Extract from The Bond of Sacrifice Volume 1:

CAPTAIN WILLIAM STEWART BURDETT BLACKETT attd. LEICESTERSHIRE YEOMANRY, formerly 3rd GRENADIER GUARDS, (of Arbigland, Dumfries), was born in 1873, and was the only son of Commander A. S. Blackett, R.N. Captain Blackett was the nephew and heir of his uncle, Colonel Blackett, of Arbigland, Dumfries.

He was educated at Wellington College, and at the R.M.C., Sandhurst, and joined the Grenadier Guards in May, 1895, being promoted Lieutenant in February, 1898, and Captain in May, 1900.

With the 3rd Battalion he served during the whole of the South African War, for which he received the Queen's medal with three clasps, and the King's medal with two clasps.

In the Great War he was attached for service to the Leicestershire Yeomanry, and died on the 24th November, 1914, from wounds received at Ypres on the 20th November.

Captain Blackett was a keen fisherman and cricketer, and fond of hunting and shooting. He was a member of the Guards', Bachelors', and Army and Navy Clubs.

He married Kathleen Prudence Eirene, youngest daughter of B. F. Bagenal, D.L., of Benekerry, Carlow, and left one son, C. W. S. Blackett, born 1908.

BLAKE

Cecil Rodolph

[Also listed as Cecil Rudolph BLAKE in some records] Old Etonian. Captain, 10th Battalion, King's Royal Rifle Corps. Killed in action 4th April 1917. Baptised 3rd December 1882 in Welwyn, Hertford, son of Arthur Maurice and Isabel Blake; brother of Maurice Frederice Blake (below). In the 1891 census he was aged 8, born Welwyn, Hertfordshire, son of Arthur M and Isabel Blake, resident Danesbury, Welwyn, Hertfordshire. In the 1911 census he was aged 28, born Welwyn, Hertfordshire, a Barrister, single, a Resident Member at Ingram House Residential Club, Ingram House, 40-46 Stockwell Road, Stockwell, London S.W. No known grave. Commemorated on THIEPVAL MEMORIAL, Somme, France. Pier and Face 13 A and 13 B.

Extract from England & Wales Government Probate Death Index 1917:

BLAKE Cecil Rodolph of Danesbury Welwyn Hertfordshire and East Close Hinton Admiral Hampshire captain Kings Royal Rifle Corps died 4 April in France on active service Probate London 26 May to Evelyn Blake spinster.

* **ROWS**

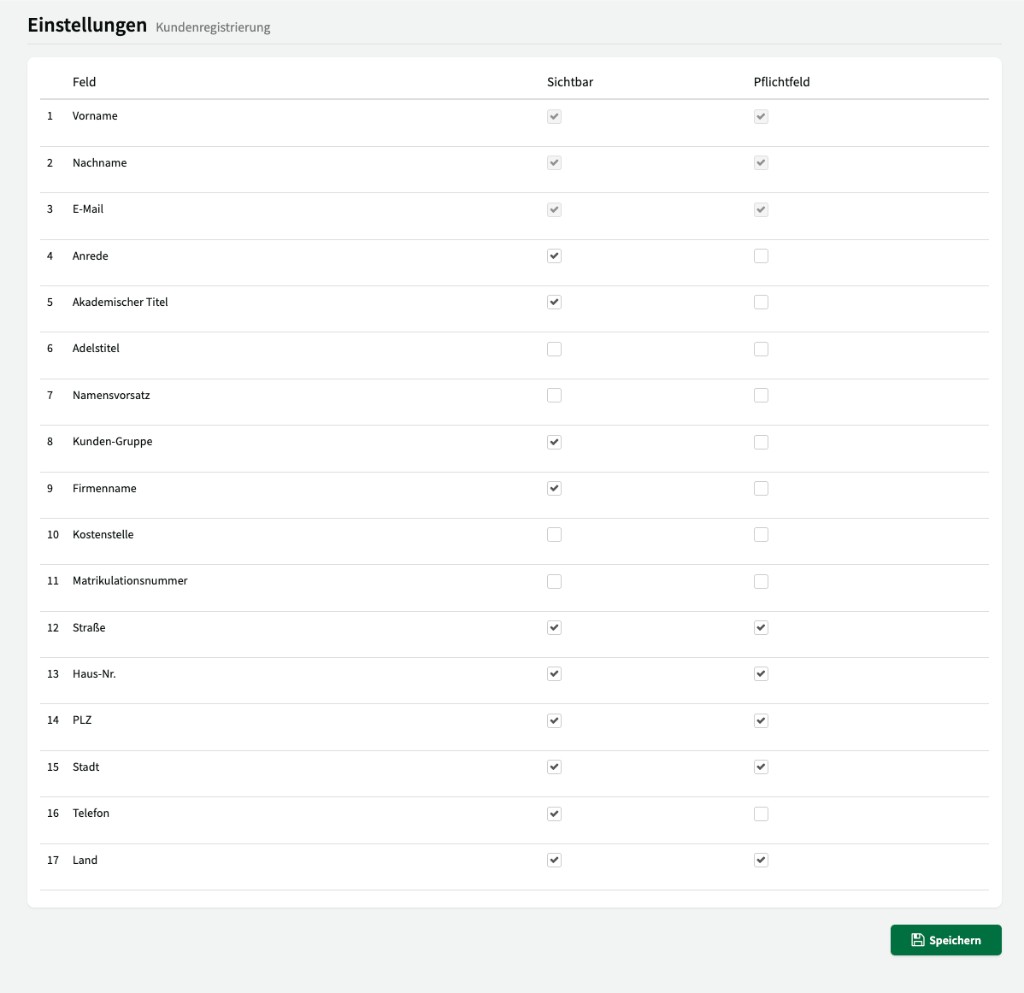Uncheck Pflichtfeld for Straße

click(x=761, y=627)
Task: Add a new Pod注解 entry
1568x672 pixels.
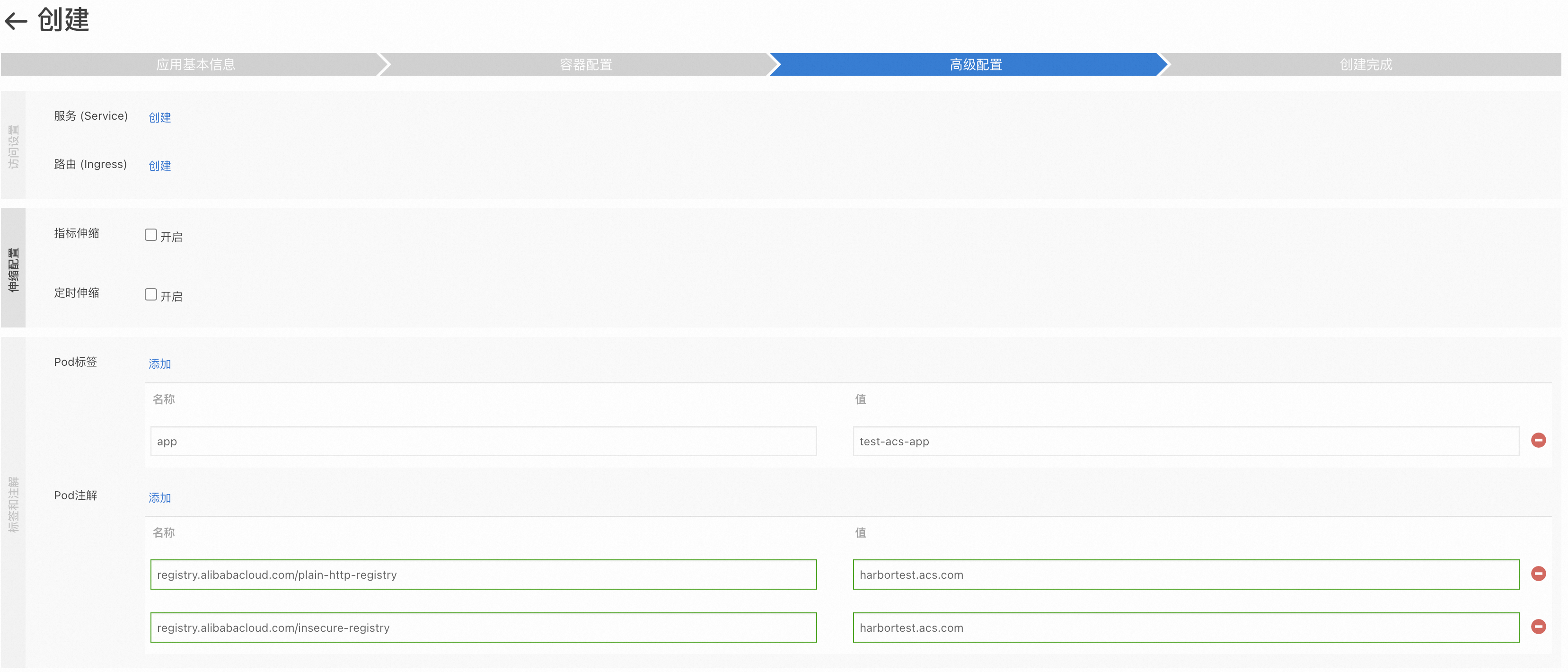Action: [x=159, y=497]
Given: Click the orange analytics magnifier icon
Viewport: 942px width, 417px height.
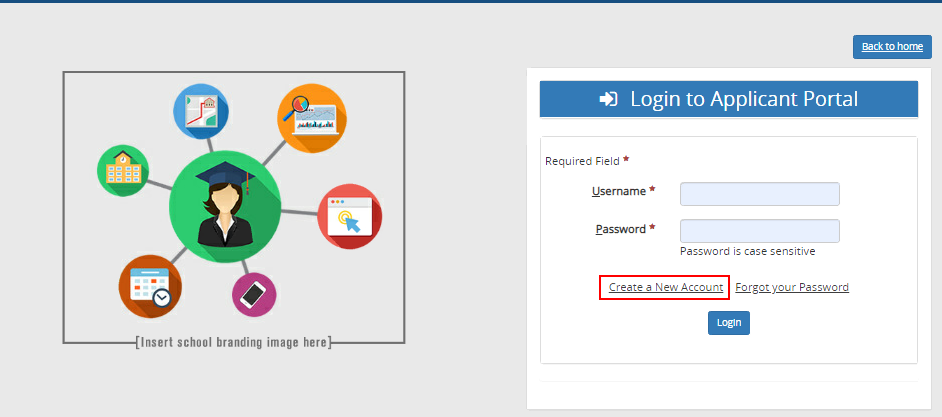Looking at the screenshot, I should pyautogui.click(x=312, y=118).
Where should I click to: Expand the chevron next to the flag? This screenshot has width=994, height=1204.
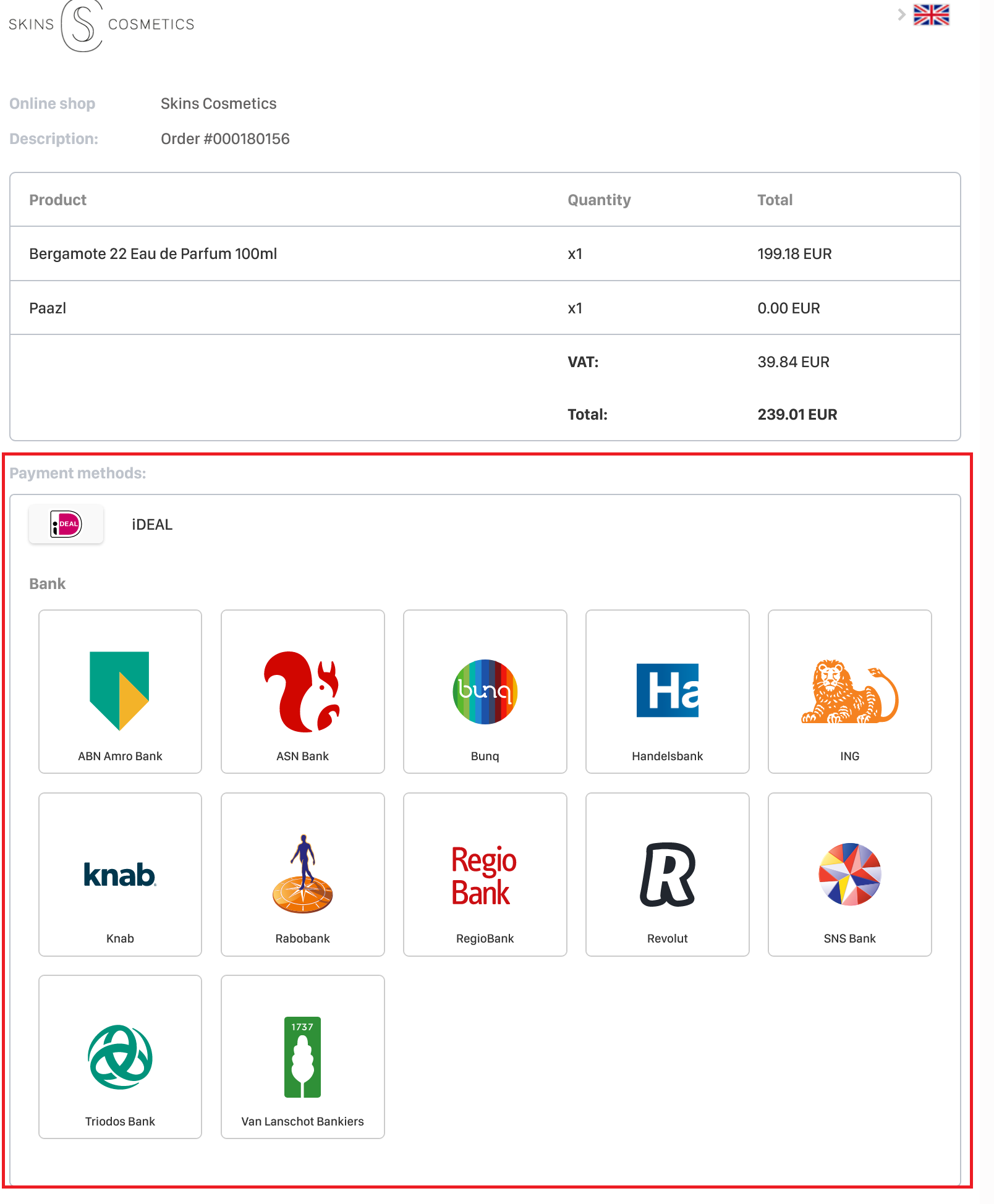tap(901, 15)
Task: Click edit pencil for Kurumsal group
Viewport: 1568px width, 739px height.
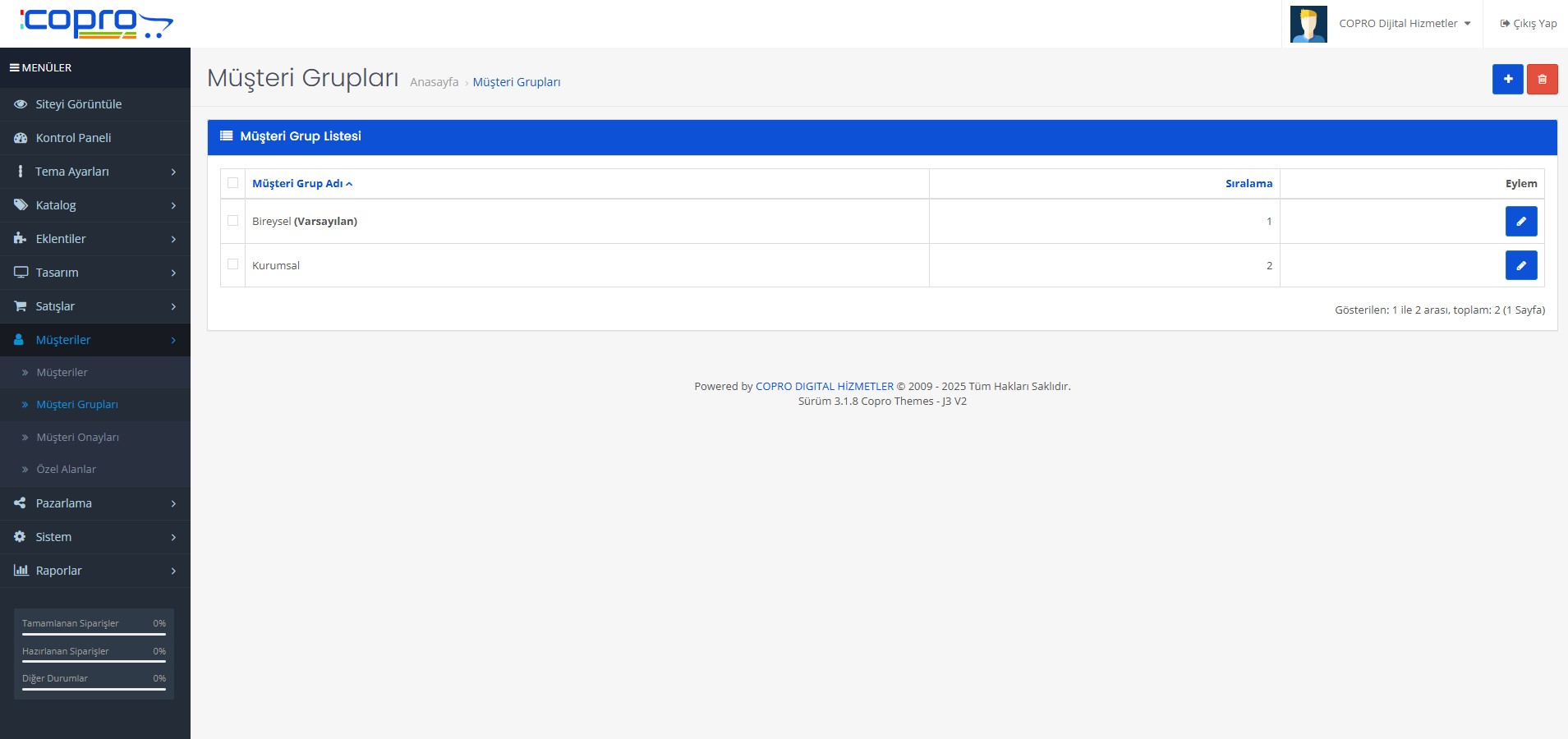Action: 1520,266
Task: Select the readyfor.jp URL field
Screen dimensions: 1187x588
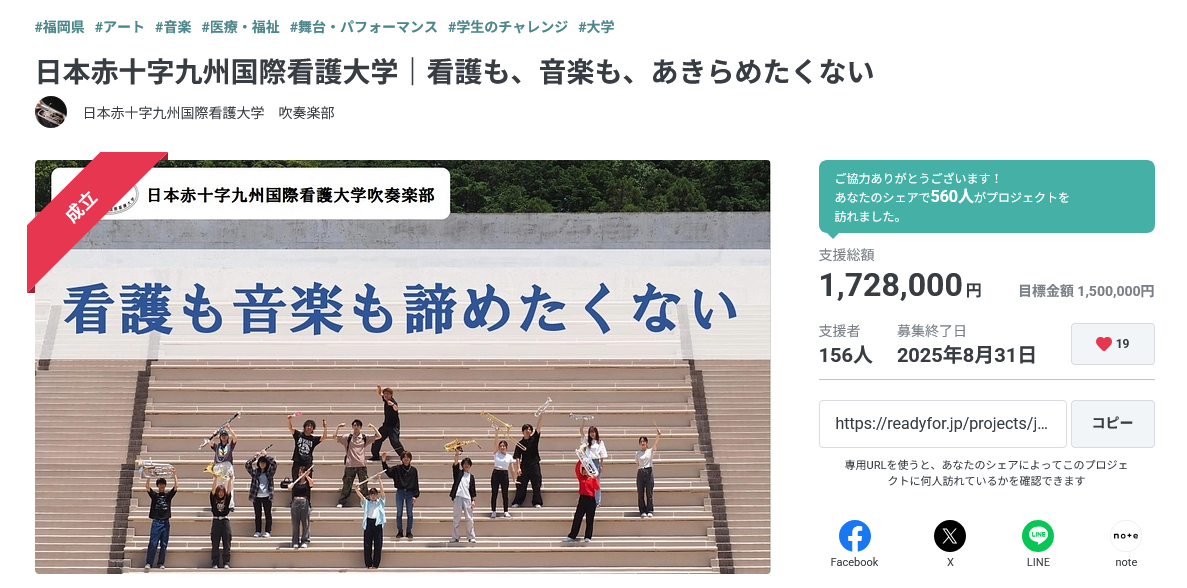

* **SET OF TASKS**
1. Using the war memorial entries, state whether each statement agrees with the text, answering yes or no and quoting the deciding words. (a) Blackett joined the Grenadier Guards in May 1895. (b) Blackett died at Ypres on 20 November 1914. (c) The 1911 census lists Cecil Rodolph Blake as a married barrister.
2. Extend the war memorial entries, picking up right after their final sentence.
None of the material above is needed here.

* **SOLVED PROBLEMS**
1.
(a) Yes: "joined the Grenadier Guards in May, 1895"
(b) No: "died on the 24th November, 1914, from wounds received at Ypres on the 20th November"
(c) No: "a Barrister, single"

2.
Effects £6596 6s. 4d.

BLAKE

Maurice Frederice

Lieutenant Maurice Frederick Blake
IWM (HU 113949)
Old Etonian. Lieutenant, 2nd Battalion, King's Royal Rifle Corps. Killed in action 14th September 1914. Born 6th October 1881. Baptised 6th November 1881 in Welwyn, Hertfordshire. Son of Isabel and Arthur M Blake; brother of Cecil Rodoloph Blake (above). In the 1891 census he was aged 9, born Welwyn, Hertfordshire, son of Arthur M and Isabel Blake, resident Danesbury, Welwyn, Hertfordshire. In the 1911 census he was aged 29, born Danesbury, Hampshire, single, a Company Officer, Lieutenant, 2nd Battalion, King' Royal Rifle Corps, resident Shorncliffe Camp, Cheriton, Kent. No known grave. Commemorated on LA FERTE-SOUS-JOUARRE MEMORIAL, Seine-et-Marne, France.

BLANE

James Pitcairn

Captain, 8th Battalion, King's Royal Rifle Corps. Died of wounds 23rd November 1915. Baptised 6th August 1883 in Horstead, Norwich, son of Arthur Rodney and Mary Georgina Blake. Son of Captain (R.N. Retired) Rodney Blane and Mary Georgina Blane, of 44, Montpelier St., Kensington, London. Native of Norwich. In the 1901 census he was aged 17, a school boy, son of Mary G Blane (a widow), resident 56, St Georges Square, St George Hanover Square, London & Middlesex. Buried in LIJSSENTHOEK MILITARY CEMETERY, Poperinge, West-Vlaanderen, Belgium. Plot II. Row A. Grave 6.

BODEN

Anthony Drummond

Major Anthony Drummond Boden
IWM (HU 114010)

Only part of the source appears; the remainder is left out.